▸ **Data extracted from a collection**
◇ ◇ ◇ ◇ ◇

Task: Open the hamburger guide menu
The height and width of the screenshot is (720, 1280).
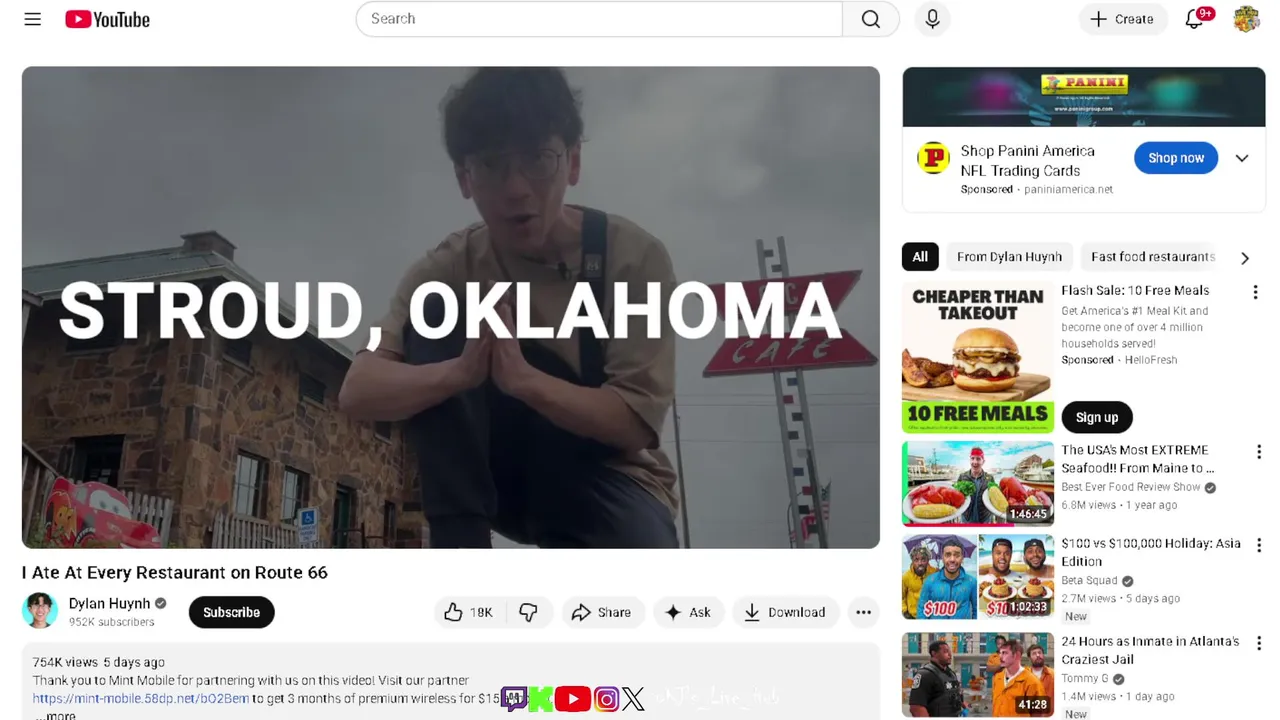Action: 32,19
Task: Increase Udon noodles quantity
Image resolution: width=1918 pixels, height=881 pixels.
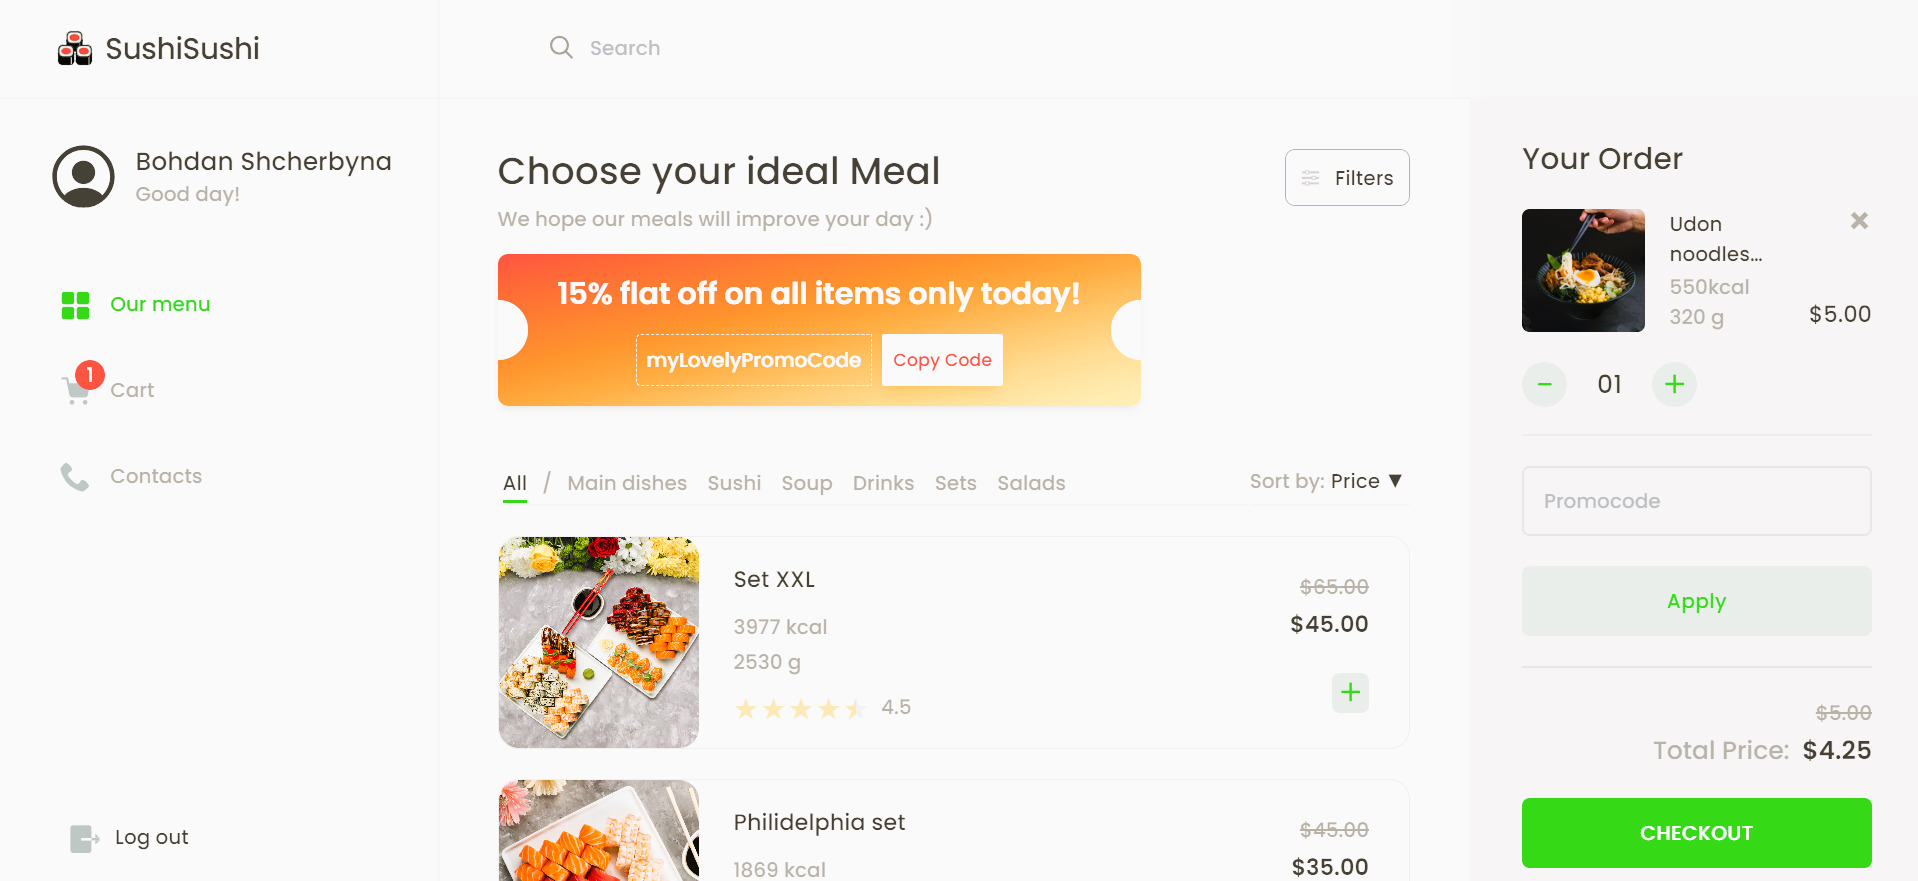Action: click(1674, 384)
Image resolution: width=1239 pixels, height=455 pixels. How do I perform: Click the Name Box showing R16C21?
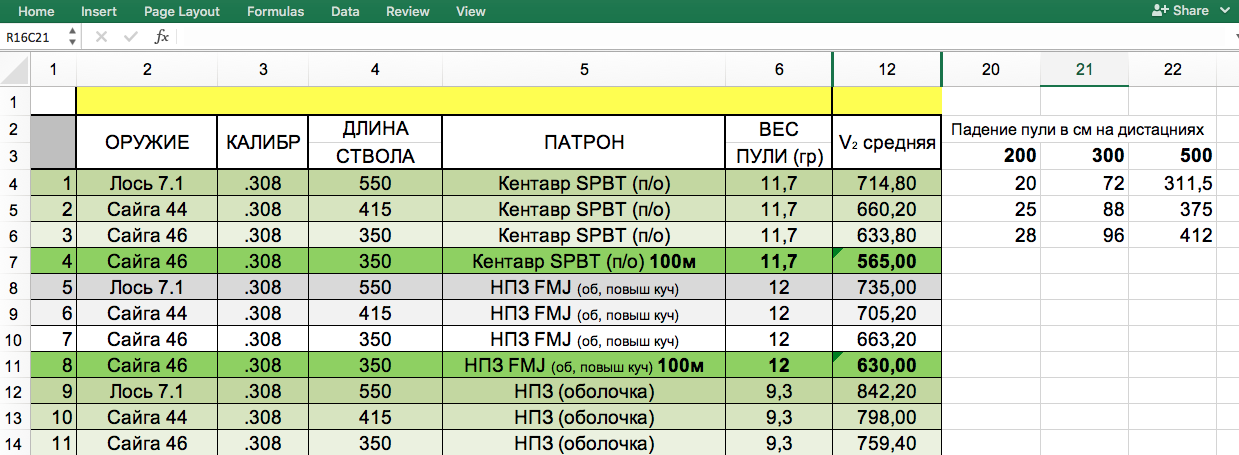[32, 37]
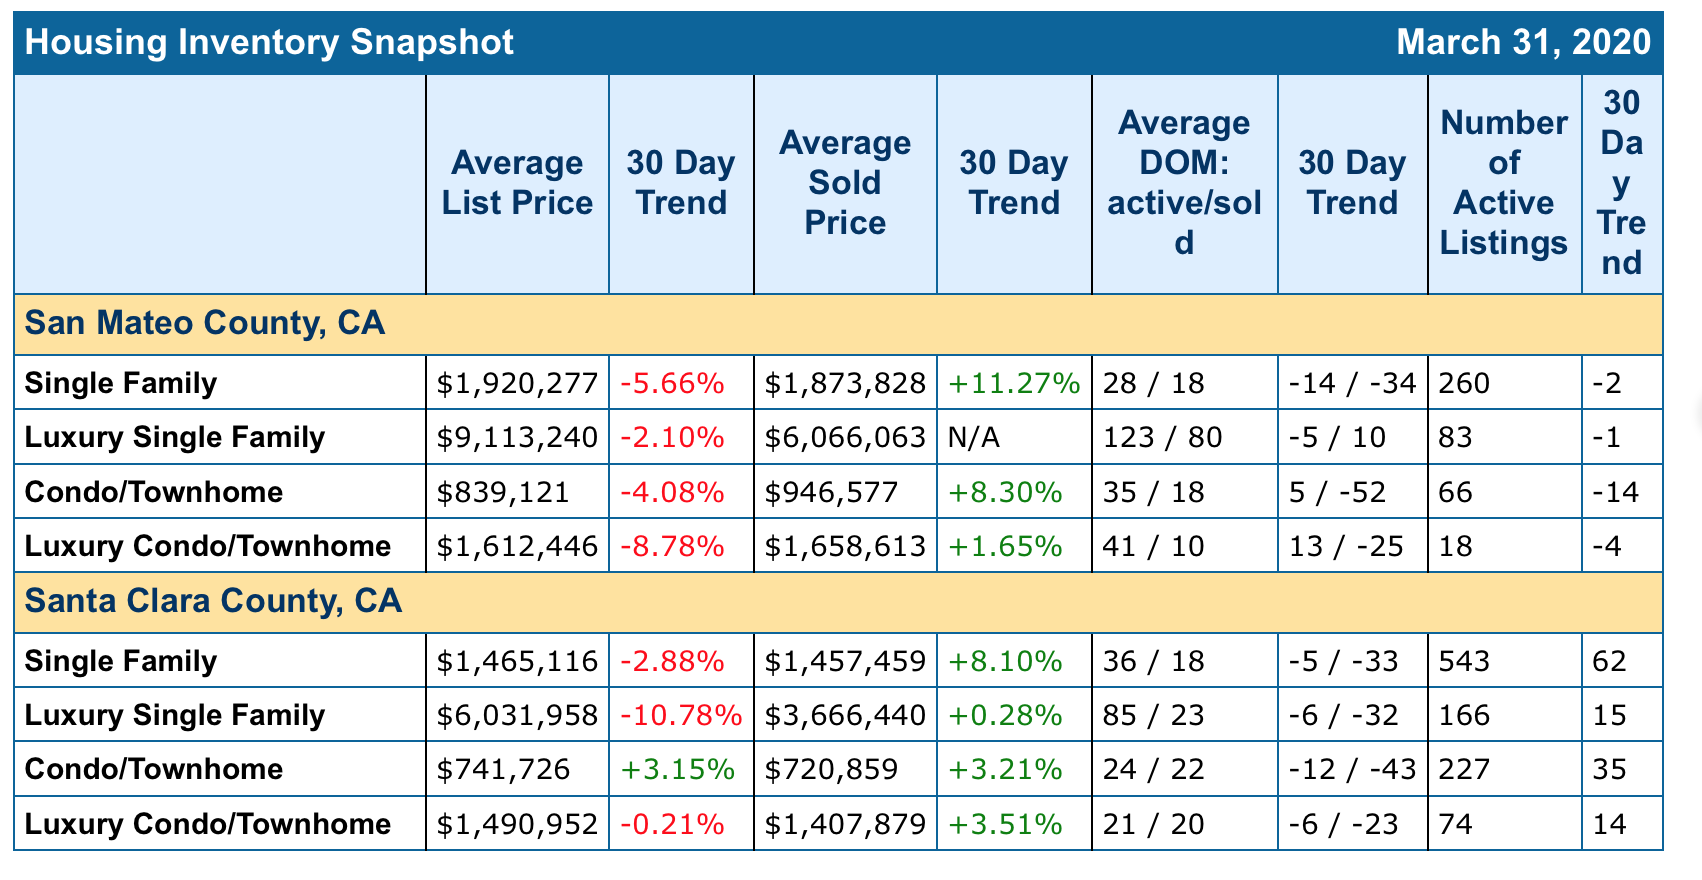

◇ ◇ ◇ ◇ ◇

▸ **Instructions for the task**
The required output is every line of the data above, set down exactly and stripped of pictures.

▸ **Result of this task**
Task: Open the hamburger guide menu
The height and width of the screenshot is (720, 1280).
Action: 32,19
Task: Increase Udon noodles quantity
Image resolution: width=1918 pixels, height=881 pixels.
Action: click(1674, 384)
Image resolution: width=1239 pixels, height=455 pixels. How do I perform: Click the Name Box showing R16C21?
[32, 37]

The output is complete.